Enunciado del ejercicio:
Transcriba sin cambios el fragmento del texto sobre la lengua materna que comienza en "No sé cuándo" y termina en "para salir adelante.".

====== Texto fuente ======

La lengua que me hizo ser yo
El próximo 21 de febrero se celebra el Día Internacional de la Lengua Materna, que se llama así no porque sea la que habla la progenitora, sino porque es la herramienta a partir de la que reconocemos el mundo.
No sé cuándo fue la última vez que tuvisteis un recién nacido en brazos. Lo que sé es que, por mucho tiempo que haga, no se os habrá olvidado la sensación de indefensión y ternura que desprenden. Y es que los humanos nacemos de forma prematura, cuando todavía no somos capaces ni de sujetar nuestra cabeza, no hablemos de caminar o buscar nuestro alimento. Somos, sin lugar a dudas, los seres vivos que nacen menos capaces de sobrevivir solos, los que más necesitamos del resto de la especie para salir adelante.

====== Los datos ======

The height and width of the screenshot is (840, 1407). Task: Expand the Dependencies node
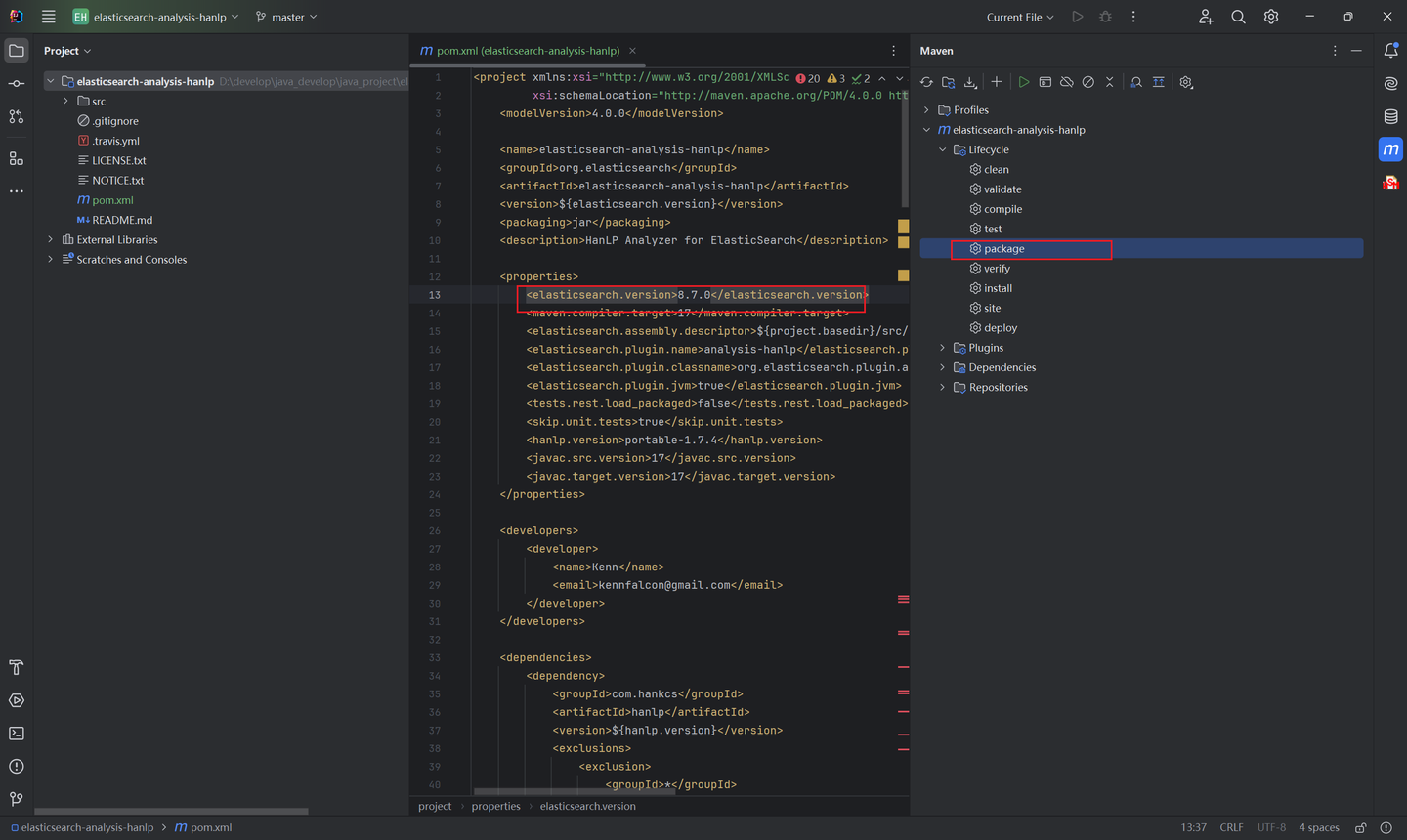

======

Área de respuesta:
No sé cuándo fue la última vez que tuvisteis un recién nacido en brazos. Lo que sé es que, por mucho tiempo que haga, no se os habrá olvidado la sensación de indefensión y ternura que desprenden. Y es que los humanos nacemos de forma prematura, cuando todavía no somos capaces ni de sujetar nuestra cabeza, no hablemos de caminar o buscar nuestro alimento. Somos, sin lugar a dudas, los seres vivos que nacen menos capaces de sobrevivir solos, los que más necesitamos del resto de la especie para salir adelante.